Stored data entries
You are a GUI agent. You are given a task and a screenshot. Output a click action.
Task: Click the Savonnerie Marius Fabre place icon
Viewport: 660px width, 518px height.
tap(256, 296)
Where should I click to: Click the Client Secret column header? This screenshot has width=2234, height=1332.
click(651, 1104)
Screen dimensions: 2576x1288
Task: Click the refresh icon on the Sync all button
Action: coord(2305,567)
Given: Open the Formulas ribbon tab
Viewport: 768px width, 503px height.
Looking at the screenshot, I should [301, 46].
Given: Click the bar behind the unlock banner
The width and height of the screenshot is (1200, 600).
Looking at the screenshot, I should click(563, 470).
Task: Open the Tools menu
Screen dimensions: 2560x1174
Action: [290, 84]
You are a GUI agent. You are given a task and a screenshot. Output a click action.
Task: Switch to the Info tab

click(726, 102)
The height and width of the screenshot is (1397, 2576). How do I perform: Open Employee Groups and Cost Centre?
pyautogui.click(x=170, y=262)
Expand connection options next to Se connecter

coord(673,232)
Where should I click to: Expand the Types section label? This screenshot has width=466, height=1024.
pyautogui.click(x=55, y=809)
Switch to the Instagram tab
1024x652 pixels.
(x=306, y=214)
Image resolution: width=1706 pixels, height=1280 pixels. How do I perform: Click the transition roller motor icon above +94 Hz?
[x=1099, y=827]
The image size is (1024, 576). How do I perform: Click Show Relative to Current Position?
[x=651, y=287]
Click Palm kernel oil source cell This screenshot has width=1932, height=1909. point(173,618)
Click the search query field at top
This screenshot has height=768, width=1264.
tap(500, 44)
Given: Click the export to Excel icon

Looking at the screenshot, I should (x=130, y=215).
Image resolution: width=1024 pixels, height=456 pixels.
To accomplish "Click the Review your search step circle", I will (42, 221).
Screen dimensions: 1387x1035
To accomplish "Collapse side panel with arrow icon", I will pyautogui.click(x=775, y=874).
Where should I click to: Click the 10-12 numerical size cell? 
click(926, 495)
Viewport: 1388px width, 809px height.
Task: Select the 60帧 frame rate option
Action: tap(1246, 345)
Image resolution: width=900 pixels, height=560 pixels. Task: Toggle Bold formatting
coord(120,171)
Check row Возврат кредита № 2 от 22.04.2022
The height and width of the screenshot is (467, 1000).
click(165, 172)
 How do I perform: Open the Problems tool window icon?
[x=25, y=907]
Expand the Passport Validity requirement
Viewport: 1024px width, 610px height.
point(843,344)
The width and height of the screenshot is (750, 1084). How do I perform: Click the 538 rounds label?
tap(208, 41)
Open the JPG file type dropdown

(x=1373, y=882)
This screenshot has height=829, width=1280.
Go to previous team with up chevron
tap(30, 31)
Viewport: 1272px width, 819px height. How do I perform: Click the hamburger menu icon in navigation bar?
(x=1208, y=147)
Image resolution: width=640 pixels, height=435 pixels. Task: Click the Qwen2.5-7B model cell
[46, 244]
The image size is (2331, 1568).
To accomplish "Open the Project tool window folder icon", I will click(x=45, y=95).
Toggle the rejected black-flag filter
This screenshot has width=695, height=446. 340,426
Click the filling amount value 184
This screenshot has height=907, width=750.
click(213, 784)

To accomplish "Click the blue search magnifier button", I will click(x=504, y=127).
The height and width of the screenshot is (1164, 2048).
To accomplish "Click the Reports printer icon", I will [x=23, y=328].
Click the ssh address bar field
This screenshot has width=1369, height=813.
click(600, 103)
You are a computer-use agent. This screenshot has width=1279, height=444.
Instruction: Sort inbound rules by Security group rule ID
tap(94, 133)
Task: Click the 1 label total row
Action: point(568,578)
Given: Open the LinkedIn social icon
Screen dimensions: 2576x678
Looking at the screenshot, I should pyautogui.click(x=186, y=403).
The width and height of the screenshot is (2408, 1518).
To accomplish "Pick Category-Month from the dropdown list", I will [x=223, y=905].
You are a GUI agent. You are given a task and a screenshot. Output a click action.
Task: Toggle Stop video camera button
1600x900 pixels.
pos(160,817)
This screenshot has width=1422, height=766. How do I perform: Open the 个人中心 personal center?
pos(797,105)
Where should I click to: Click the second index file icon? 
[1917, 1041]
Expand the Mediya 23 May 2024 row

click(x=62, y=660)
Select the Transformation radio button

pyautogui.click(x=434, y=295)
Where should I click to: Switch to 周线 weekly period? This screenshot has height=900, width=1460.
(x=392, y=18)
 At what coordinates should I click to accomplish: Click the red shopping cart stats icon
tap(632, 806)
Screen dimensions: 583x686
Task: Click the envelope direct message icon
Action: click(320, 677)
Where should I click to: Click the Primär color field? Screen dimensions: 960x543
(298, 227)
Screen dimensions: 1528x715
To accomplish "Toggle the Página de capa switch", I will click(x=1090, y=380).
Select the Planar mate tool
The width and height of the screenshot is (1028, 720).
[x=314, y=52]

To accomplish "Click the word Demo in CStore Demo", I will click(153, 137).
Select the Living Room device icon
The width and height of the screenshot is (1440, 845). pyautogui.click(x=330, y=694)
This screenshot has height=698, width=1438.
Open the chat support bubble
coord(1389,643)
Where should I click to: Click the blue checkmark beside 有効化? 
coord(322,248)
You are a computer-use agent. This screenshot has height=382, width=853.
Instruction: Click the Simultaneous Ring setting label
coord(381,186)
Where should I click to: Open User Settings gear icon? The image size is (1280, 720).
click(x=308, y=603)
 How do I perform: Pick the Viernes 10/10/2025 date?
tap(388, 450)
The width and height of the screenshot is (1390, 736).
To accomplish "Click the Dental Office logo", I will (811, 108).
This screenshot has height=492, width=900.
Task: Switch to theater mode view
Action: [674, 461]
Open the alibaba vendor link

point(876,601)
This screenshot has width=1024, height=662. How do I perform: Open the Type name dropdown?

**What to work on:**
Repeat every one of the records above word for word.

**Answer to the task:**
You are a GUI agent. You are given a task and a screenshot. Output a click action.
Task: Click the Savonnerie Marius Fabre place icon
Viewport: 660px width, 518px height.
tap(256, 296)
Where should I click to: Click the Client Secret column header? This screenshot has width=2234, height=1332.
click(651, 1104)
Screen dimensions: 2576x1288
Task: Click the refresh icon on the Sync all button
Action: coord(2305,567)
Given: Open the Formulas ribbon tab
Viewport: 768px width, 503px height.
Looking at the screenshot, I should [301, 46].
Given: Click the bar behind the unlock banner
The width and height of the screenshot is (1200, 600).
Looking at the screenshot, I should click(563, 470).
Task: Open the Tools menu
Screen dimensions: 2560x1174
Action: [290, 84]
You are a GUI agent. You are given a task and a screenshot. Output a click action.
Task: Switch to the Info tab

click(726, 102)
The height and width of the screenshot is (1397, 2576). How do I perform: Open Employee Groups and Cost Centre?
pyautogui.click(x=170, y=262)
Expand connection options next to Se connecter

coord(673,232)
Where should I click to: Expand the Types section label? This screenshot has width=466, height=1024.
pyautogui.click(x=55, y=809)
Switch to the Instagram tab
1024x652 pixels.
(x=306, y=214)
Image resolution: width=1706 pixels, height=1280 pixels. How do I perform: Click the transition roller motor icon above +94 Hz?
[x=1099, y=827]
The image size is (1024, 576). How do I perform: Click Show Relative to Current Position?
[x=651, y=287]
Click Palm kernel oil source cell This screenshot has width=1932, height=1909. point(173,618)
Click the search query field at top
This screenshot has height=768, width=1264.
tap(500, 44)
Given: Click the export to Excel icon

Looking at the screenshot, I should (x=130, y=215).
Image resolution: width=1024 pixels, height=456 pixels.
To accomplish "Click the Review your search step circle", I will (42, 221).
Screen dimensions: 1387x1035
To accomplish "Collapse side panel with arrow icon", I will pyautogui.click(x=775, y=874).
Where should I click to: Click the 10-12 numerical size cell? 
click(926, 495)
Viewport: 1388px width, 809px height.
Task: Select the 60帧 frame rate option
Action: tap(1246, 345)
Image resolution: width=900 pixels, height=560 pixels. Task: Toggle Bold formatting
coord(120,171)
Check row Возврат кредита № 2 от 22.04.2022
The height and width of the screenshot is (467, 1000).
click(165, 172)
 How do I perform: Open the Problems tool window icon?
[x=25, y=907]
Expand the Passport Validity requirement
Viewport: 1024px width, 610px height.
point(843,344)
The width and height of the screenshot is (750, 1084). How do I perform: Click the 538 rounds label?
tap(208, 41)
Open the JPG file type dropdown

(x=1373, y=882)
This screenshot has height=829, width=1280.
Go to previous team with up chevron
tap(30, 31)
Viewport: 1272px width, 819px height. How do I perform: Click the hamburger menu icon in navigation bar?
(x=1208, y=147)
Image resolution: width=640 pixels, height=435 pixels. Task: Click the Qwen2.5-7B model cell
[46, 244]
The image size is (2331, 1568).
To accomplish "Open the Project tool window folder icon", I will click(x=45, y=95).
Toggle the rejected black-flag filter
This screenshot has width=695, height=446. 340,426
Click the filling amount value 184
This screenshot has height=907, width=750.
click(213, 784)

To accomplish "Click the blue search magnifier button", I will click(x=504, y=127).
The height and width of the screenshot is (1164, 2048).
To accomplish "Click the Reports printer icon", I will [x=23, y=328].
Click the ssh address bar field
This screenshot has width=1369, height=813.
click(600, 103)
You are a computer-use agent. This screenshot has width=1279, height=444.
Instruction: Sort inbound rules by Security group rule ID
tap(94, 133)
Task: Click the 1 label total row
Action: point(568,578)
Given: Open the LinkedIn social icon
Screen dimensions: 2576x678
Looking at the screenshot, I should pyautogui.click(x=186, y=403).
The width and height of the screenshot is (2408, 1518).
To accomplish "Pick Category-Month from the dropdown list", I will [x=223, y=905].
You are a GUI agent. You are given a task and a screenshot. Output a click action.
Task: Toggle Stop video camera button
1600x900 pixels.
pos(160,817)
This screenshot has width=1422, height=766. How do I perform: Open the 个人中心 personal center?
pos(797,105)
Where should I click to: Click the second index file icon? 
[1917, 1041]
Expand the Mediya 23 May 2024 row

click(x=62, y=660)
Select the Transformation radio button

pyautogui.click(x=434, y=295)
Where should I click to: Switch to 周线 weekly period? This screenshot has height=900, width=1460.
(x=392, y=18)
 At what coordinates should I click to accomplish: Click the red shopping cart stats icon
tap(632, 806)
Screen dimensions: 583x686
Task: Click the envelope direct message icon
Action: click(320, 677)
Where should I click to: Click the Primär color field? Screen dimensions: 960x543
(298, 227)
Screen dimensions: 1528x715
To accomplish "Toggle the Página de capa switch", I will click(x=1090, y=380).
Select the Planar mate tool
The width and height of the screenshot is (1028, 720).
[x=314, y=52]

To accomplish "Click the word Demo in CStore Demo", I will click(153, 137).
Select the Living Room device icon
The width and height of the screenshot is (1440, 845). pyautogui.click(x=330, y=694)
This screenshot has height=698, width=1438.
Open the chat support bubble
coord(1389,643)
Where should I click to: Click the blue checkmark beside 有効化? 
coord(322,248)
You are a computer-use agent. This screenshot has height=382, width=853.
Instruction: Click the Simultaneous Ring setting label
coord(381,186)
Where should I click to: Open User Settings gear icon? The image size is (1280, 720).
click(x=308, y=603)
 How do I perform: Pick the Viernes 10/10/2025 date?
tap(388, 450)
The width and height of the screenshot is (1390, 736).
To accomplish "Click the Dental Office logo", I will (811, 108).
This screenshot has height=492, width=900.
Task: Switch to theater mode view
Action: [674, 461]
Open the alibaba vendor link

point(876,601)
This screenshot has width=1024, height=662. How do I perform: Open the Type name dropdown?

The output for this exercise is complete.